This website is intended for healthcare professionals

Pregnancy in multiple sclerosis: influence on disease trajectory

Posted in Clinical Review Article on 8th Jul 2020

Ruth DobsonRuth Dobson, MRCP PhD, is a Senior Clinical Lecturer and Consultant Neurologist in the Preventive Neurology Unit at QMUL and Barts Health NHS Trust. Her research centres around causal epidemiology and MS risk. In addition, she has a particular interest in pregnancy in MS, and she recently authored the UK consensus on pregnancy in multiple sclerosis: ‘Association of British Neurologists’ guidelines. 

Charmaine YamCharmaine Yam, MBBS, BMedSci, is a Senior Clinical Fellow in neurology/ ANZAN fellow at the Royal Free Hospital, London. She graduated from the University of Melbourne, Australia in 2011 obtaining a Bachelor of Medicine and Surgery and Bachelor of Medical Science. Following this she undertook basic physician and then neurology training at the Alfred and Box Hill Hospitals in Melbourne. She has interests in Multiple Sclerosis and Neuroimmunology, with an emphasis on effects on cognition and pregnancy issues.

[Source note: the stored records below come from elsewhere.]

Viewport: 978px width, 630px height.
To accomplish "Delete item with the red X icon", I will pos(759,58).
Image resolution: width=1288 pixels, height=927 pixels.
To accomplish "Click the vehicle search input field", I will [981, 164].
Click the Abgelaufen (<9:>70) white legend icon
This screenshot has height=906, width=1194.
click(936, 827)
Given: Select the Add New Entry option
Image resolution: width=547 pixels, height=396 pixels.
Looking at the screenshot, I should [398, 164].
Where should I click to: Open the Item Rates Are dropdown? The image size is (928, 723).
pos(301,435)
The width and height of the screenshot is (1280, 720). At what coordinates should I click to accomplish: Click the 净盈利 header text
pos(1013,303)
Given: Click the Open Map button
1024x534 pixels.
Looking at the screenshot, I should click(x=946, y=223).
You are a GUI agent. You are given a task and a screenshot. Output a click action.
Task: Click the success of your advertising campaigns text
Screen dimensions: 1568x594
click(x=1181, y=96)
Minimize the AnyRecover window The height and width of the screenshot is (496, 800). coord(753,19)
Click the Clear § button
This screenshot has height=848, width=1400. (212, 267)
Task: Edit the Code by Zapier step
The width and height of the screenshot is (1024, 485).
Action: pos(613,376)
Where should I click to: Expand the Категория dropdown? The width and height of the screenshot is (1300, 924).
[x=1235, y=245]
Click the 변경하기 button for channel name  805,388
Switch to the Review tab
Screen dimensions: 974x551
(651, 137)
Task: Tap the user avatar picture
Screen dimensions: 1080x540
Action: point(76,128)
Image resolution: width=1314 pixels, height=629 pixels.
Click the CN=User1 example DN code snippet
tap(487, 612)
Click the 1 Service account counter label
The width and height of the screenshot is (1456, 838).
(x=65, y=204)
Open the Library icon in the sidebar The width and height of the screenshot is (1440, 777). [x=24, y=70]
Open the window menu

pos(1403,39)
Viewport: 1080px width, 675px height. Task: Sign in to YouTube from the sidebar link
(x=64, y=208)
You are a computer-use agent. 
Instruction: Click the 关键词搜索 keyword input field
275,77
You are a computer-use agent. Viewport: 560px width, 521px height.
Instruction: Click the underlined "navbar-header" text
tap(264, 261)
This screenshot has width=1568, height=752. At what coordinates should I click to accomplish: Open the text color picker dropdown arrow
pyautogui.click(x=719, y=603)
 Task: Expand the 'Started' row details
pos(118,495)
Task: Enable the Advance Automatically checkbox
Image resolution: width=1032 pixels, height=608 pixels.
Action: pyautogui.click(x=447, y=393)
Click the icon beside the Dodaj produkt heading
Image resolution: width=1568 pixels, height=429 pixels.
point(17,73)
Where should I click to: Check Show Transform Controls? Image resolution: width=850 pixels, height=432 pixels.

Correspondence to: Dr Ruth Dobson, Preventive Neurology Unit, Wolfson Institute of Preventive Medicine, Queen Mary University of London, Charterhouse Square EC1M 6BQ.
E: ruth.dobson@qmul.ac.uk Twitter: @drruthdobson
Conflict of interest statement: None declared
Provenance and peer review: Submitted and externally reviewed
Date first submitted: 9/4/20
Date submitted after peer review: 16/4/20
Acceptance date: 16/4/20
Published online: 8/7/20
To cite: Dobson R, Yam C, ACNR 2020;19(3):15-17

Published under a Creative Commons license
https://doi.org/10.47795/RMTU3215

Abstract

The implications of pregnancy on multiple sclerosis (MS), and vice versa, is of great concern to female MS patients of child-bearing age. There is no evidence of worsening of MS-related longterm disability associated with pregnancy and breast-feeding, and there may even be some long-term benefits, although reverse causation remains an important confounder. Patients with more active disease have more to consider in terms of continuing disease-modifying treatment during pregnancy and immediately postpartum. Furthermore, tailored breastfeeding advice is recommended.


MS in pregnancy


Multiple Sclerosis (MS) is more common in females than males, and tends to first present in early to mid-adulthood, meaning that many people with MS are women of child-bearing age. Evidence suggests that the disease itself has no negative impact on pregnancy outcomes or fertility.1

 There is, however, increasing interest in the impact of pregnancy on short and long-term disease outcomes in terms of relapse rates and disability. The mechanisms linking pregnancy and MS disease outcomes are relatively poorly understood, but likely result from a complex interplay between hormonal, immune and genetic factors. Understanding the implications of MS and its treatment on pregnancy and vice versa is an area of great concern to patients.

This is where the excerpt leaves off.